Illinois Gov. Rod Blagojevich just finished his closing argument in the Senate impeachment trial. In an impassioned argument, Blagojevich invoked images of his immigrant parents, the people he tried to help by providing health care benefits, and working families.

Blagojevich followed a strategy of saving his arguments until the end, when the prosecution cannot call more witnesses. Blagojevich’s arguments at many times were more like testimony, bringing up facts regarding various legislation at issue in the trial to show that nothing wrong took place. At times, Blagojevich called certain Senators out by name to recollect the projects they worked on.

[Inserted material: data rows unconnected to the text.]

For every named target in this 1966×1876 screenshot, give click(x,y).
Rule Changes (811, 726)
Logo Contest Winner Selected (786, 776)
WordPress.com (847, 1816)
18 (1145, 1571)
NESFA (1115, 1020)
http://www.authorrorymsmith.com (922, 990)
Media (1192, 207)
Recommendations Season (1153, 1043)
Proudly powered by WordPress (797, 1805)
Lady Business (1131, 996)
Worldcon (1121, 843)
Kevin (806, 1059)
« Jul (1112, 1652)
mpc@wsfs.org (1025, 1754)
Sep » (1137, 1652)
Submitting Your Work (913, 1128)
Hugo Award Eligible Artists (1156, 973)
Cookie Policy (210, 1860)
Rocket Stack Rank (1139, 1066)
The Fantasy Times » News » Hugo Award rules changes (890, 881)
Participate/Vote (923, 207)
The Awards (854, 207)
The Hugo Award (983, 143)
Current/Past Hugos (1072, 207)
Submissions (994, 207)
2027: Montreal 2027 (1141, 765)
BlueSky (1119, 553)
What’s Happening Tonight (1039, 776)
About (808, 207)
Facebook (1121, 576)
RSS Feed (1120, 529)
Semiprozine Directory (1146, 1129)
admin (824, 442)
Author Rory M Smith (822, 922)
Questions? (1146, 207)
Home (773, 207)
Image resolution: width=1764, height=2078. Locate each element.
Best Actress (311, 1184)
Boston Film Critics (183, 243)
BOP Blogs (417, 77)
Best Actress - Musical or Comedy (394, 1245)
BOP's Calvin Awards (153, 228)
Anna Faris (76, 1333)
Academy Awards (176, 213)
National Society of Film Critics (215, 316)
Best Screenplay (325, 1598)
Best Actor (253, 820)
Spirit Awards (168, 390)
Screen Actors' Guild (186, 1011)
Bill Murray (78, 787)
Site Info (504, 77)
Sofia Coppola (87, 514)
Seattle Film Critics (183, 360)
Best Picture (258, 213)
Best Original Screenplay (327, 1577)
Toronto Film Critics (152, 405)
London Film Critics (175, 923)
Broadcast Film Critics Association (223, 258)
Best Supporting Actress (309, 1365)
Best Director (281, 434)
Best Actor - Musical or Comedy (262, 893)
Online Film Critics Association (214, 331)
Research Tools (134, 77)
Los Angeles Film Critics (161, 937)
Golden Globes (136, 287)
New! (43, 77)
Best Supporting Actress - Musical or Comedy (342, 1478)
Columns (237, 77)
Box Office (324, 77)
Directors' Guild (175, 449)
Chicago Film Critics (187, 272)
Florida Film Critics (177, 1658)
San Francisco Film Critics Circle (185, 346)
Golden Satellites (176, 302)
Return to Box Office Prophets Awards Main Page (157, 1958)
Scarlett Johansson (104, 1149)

Blagojevich argued that the criminal charges against him have not been proven, and that he has been denied the right of every American citizen to confront the evidence and witnesses against him, and to call witnesses. Blagojevich said that he wanted all the tapes played, and all the witnesses to testify, including Rahm Emanuel, Harry Reid and Dick Durbin. Blagojevich said he wasn’t even getting school-yard justice; even in a school yard someone accused of fighting is allowed to bring other children to say that he didn’t do it.

On the non-criminal charges at issue, Blagojevich argued that not one of his actions has been shown to be illegal, and on most of these issues, he worked with the Democratic leadership in the legislature and even Republicans. Blagojevich pointed out that each of the programs at issue was intended to help the working poor, not himself, and that the courts have not yet determined whether he acted properly or not. On importing prescription drugs, he worked with other governors and U.S. Senators Kennedy and McCain, and the entire idea came from then Congressman Rahm Emanuel. On flu shots, he said Illinois was not alone in trying to import flu vaccines due to a shortage, and other Governors such as Bill Richardson wanted some of the vaccines obtained by Illinois until the FDA stopped the program.

In summation, Blagojevich asked the legislators to walk a mile in his shoes, and not to set bad precedent for future Governors. Blagojevich asked the Senators to extent the process, reopen the evidence, listen to all the tapes, and allow him to call all the witnesses.

The Senators are in recess until 1 p.m. Central Time.
Afterthought No. 1: Blagojevich did about all he could do. He made the points, and played some psychology with the Senators by requesting that the process be extended. Will the Senators simply push forward with a vote this afternoon, or will they be concerned with the perception Blagojevich created in his media interviews this week — hammered home in his closing argument — that he is being railroaded? We’ll find out pretty soon.
UPDATE: The Senate prosecutor gave his rebuttal, which was less than 15 minutes. The rebuttal started by the prosecutor saying he couldn’t give as good a speech as a politician — not sure that’s the argument I would make to a jury of politicians. Also, I hate it when lawyers put themselves down as a means of trying to paint the other side as fast talking, it’s an admission that you were outperformed.

On the substance, the prosecutor did well by contrasting the transcripts of taped calls with the Blagojevich who gave the closing. A rhetorical comparison of the Rod Blagojevich who says one thing when people are listening or watching, and another thing in private. The prosecutor could have been more methodical in this. The rhetorical device really didn’t fit Blagojevich’s argument, which is that the Senators have not been allowed to hear all the tapes and he has not been allowed to call witnesses. The prosecutor then went into campaign mode, arguing that “the people of this State have had enough, is today going to be more of the same, or a new era in this State. The people want to know are we finally going to turn the page.” [My notes, not from an official transcript.]

There is a one hour break, then we should find out if there will be a vote today.